* **TRY IT**
Output all records verbatim.

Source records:
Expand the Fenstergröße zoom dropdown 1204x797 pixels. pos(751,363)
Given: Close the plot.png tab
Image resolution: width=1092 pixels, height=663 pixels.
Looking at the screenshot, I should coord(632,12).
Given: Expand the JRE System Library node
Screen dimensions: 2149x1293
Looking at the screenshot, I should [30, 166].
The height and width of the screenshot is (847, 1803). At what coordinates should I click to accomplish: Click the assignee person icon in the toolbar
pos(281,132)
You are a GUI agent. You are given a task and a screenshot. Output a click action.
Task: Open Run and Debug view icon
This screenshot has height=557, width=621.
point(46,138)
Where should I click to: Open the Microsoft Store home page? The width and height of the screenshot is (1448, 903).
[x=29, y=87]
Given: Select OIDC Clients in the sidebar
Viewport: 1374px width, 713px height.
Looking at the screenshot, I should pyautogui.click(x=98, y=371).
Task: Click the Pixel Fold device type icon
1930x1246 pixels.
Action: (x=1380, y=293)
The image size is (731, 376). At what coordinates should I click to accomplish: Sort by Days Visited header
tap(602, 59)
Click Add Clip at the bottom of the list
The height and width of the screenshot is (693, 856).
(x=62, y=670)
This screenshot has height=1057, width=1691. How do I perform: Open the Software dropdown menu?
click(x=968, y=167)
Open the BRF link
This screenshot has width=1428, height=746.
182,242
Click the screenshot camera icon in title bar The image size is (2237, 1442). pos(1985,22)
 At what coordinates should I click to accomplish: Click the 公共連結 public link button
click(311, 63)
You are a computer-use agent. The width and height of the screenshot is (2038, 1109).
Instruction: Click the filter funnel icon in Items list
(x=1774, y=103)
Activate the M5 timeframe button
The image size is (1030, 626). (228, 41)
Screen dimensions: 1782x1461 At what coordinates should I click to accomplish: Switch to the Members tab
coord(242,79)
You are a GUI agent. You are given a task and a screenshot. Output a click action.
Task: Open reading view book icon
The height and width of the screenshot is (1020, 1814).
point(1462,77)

* **EXERCISE SOLUTION**
Expand the Fenstergröße zoom dropdown 1204x797 pixels. pos(751,363)
Given: Close the plot.png tab
Image resolution: width=1092 pixels, height=663 pixels.
Looking at the screenshot, I should coord(632,12).
Given: Expand the JRE System Library node
Screen dimensions: 2149x1293
Looking at the screenshot, I should [30, 166].
The height and width of the screenshot is (847, 1803). At what coordinates should I click to accomplish: Click the assignee person icon in the toolbar
pos(281,132)
You are a GUI agent. You are given a task and a screenshot. Output a click action.
Task: Open Run and Debug view icon
This screenshot has height=557, width=621.
point(46,138)
Where should I click to: Open the Microsoft Store home page? The width and height of the screenshot is (1448, 903).
[x=29, y=87]
Given: Select OIDC Clients in the sidebar
Viewport: 1374px width, 713px height.
Looking at the screenshot, I should pyautogui.click(x=98, y=371).
Task: Click the Pixel Fold device type icon
1930x1246 pixels.
Action: (x=1380, y=293)
The image size is (731, 376). At what coordinates should I click to accomplish: Sort by Days Visited header
tap(602, 59)
Click Add Clip at the bottom of the list
The height and width of the screenshot is (693, 856).
(x=62, y=670)
This screenshot has height=1057, width=1691. How do I perform: Open the Software dropdown menu?
click(x=968, y=167)
Open the BRF link
This screenshot has width=1428, height=746.
182,242
Click the screenshot camera icon in title bar The image size is (2237, 1442). pos(1985,22)
 At what coordinates should I click to accomplish: Click the 公共連結 public link button
click(311, 63)
You are a computer-use agent. The width and height of the screenshot is (2038, 1109).
Instruction: Click the filter funnel icon in Items list
(x=1774, y=103)
Activate the M5 timeframe button
The image size is (1030, 626). (228, 41)
Screen dimensions: 1782x1461 At what coordinates should I click to accomplish: Switch to the Members tab
coord(242,79)
You are a GUI agent. You are given a task and a screenshot. Output a click action.
Task: Open reading view book icon
The height and width of the screenshot is (1020, 1814).
point(1462,77)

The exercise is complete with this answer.